- [RECORDS TO PROCESS]:
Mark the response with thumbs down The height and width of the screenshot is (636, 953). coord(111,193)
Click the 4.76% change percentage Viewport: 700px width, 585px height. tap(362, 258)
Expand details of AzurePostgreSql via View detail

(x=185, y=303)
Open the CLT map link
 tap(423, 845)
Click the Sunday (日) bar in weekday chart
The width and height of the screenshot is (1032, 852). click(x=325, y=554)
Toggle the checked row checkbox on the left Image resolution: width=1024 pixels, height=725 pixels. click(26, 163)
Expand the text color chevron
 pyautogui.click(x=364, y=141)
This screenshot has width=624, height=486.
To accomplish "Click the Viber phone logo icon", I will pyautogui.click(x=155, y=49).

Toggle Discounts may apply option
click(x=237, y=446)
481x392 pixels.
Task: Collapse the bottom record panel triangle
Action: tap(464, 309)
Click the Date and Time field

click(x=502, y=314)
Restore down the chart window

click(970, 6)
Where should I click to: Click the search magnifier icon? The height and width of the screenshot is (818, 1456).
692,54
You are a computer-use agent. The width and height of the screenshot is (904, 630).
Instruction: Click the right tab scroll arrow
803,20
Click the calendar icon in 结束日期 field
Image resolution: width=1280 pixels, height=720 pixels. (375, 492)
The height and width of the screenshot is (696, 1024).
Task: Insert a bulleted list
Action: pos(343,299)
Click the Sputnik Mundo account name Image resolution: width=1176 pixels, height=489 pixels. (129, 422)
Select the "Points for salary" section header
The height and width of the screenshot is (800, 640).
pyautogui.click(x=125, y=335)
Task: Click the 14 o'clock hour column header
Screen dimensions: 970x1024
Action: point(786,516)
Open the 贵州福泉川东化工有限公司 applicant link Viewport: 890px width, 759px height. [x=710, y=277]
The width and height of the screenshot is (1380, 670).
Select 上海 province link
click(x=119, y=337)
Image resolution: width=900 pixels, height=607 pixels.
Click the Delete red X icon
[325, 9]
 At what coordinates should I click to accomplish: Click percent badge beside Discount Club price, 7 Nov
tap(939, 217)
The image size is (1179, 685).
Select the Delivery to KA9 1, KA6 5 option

- [YOUR ASSIGNMENT]:
Copy out all the entries exactly once more.

- [ANSWER TO THE EXERCISE]:
Mark the response with thumbs down The height and width of the screenshot is (636, 953). coord(111,193)
Click the 4.76% change percentage Viewport: 700px width, 585px height. tap(362, 258)
Expand details of AzurePostgreSql via View detail

(x=185, y=303)
Open the CLT map link
 tap(423, 845)
Click the Sunday (日) bar in weekday chart
The width and height of the screenshot is (1032, 852). click(x=325, y=554)
Toggle the checked row checkbox on the left Image resolution: width=1024 pixels, height=725 pixels. click(26, 163)
Expand the text color chevron
 pyautogui.click(x=364, y=141)
This screenshot has width=624, height=486.
To accomplish "Click the Viber phone logo icon", I will pyautogui.click(x=155, y=49).

Toggle Discounts may apply option
click(x=237, y=446)
481x392 pixels.
Task: Collapse the bottom record panel triangle
Action: tap(464, 309)
Click the Date and Time field

click(x=502, y=314)
Restore down the chart window

click(970, 6)
Where should I click to: Click the search magnifier icon? The height and width of the screenshot is (818, 1456).
692,54
You are a computer-use agent. The width and height of the screenshot is (904, 630).
Instruction: Click the right tab scroll arrow
803,20
Click the calendar icon in 结束日期 field
Image resolution: width=1280 pixels, height=720 pixels. (375, 492)
The height and width of the screenshot is (696, 1024).
Task: Insert a bulleted list
Action: pos(343,299)
Click the Sputnik Mundo account name Image resolution: width=1176 pixels, height=489 pixels. (129, 422)
Select the "Points for salary" section header
The height and width of the screenshot is (800, 640).
pyautogui.click(x=125, y=335)
Task: Click the 14 o'clock hour column header
Screen dimensions: 970x1024
Action: point(786,516)
Open the 贵州福泉川东化工有限公司 applicant link Viewport: 890px width, 759px height. [x=710, y=277]
The width and height of the screenshot is (1380, 670).
Select 上海 province link
click(x=119, y=337)
Image resolution: width=900 pixels, height=607 pixels.
Click the Delete red X icon
[325, 9]
 At what coordinates should I click to accomplish: Click percent badge beside Discount Club price, 7 Nov
tap(939, 217)
The image size is (1179, 685).
Select the Delivery to KA9 1, KA6 5 option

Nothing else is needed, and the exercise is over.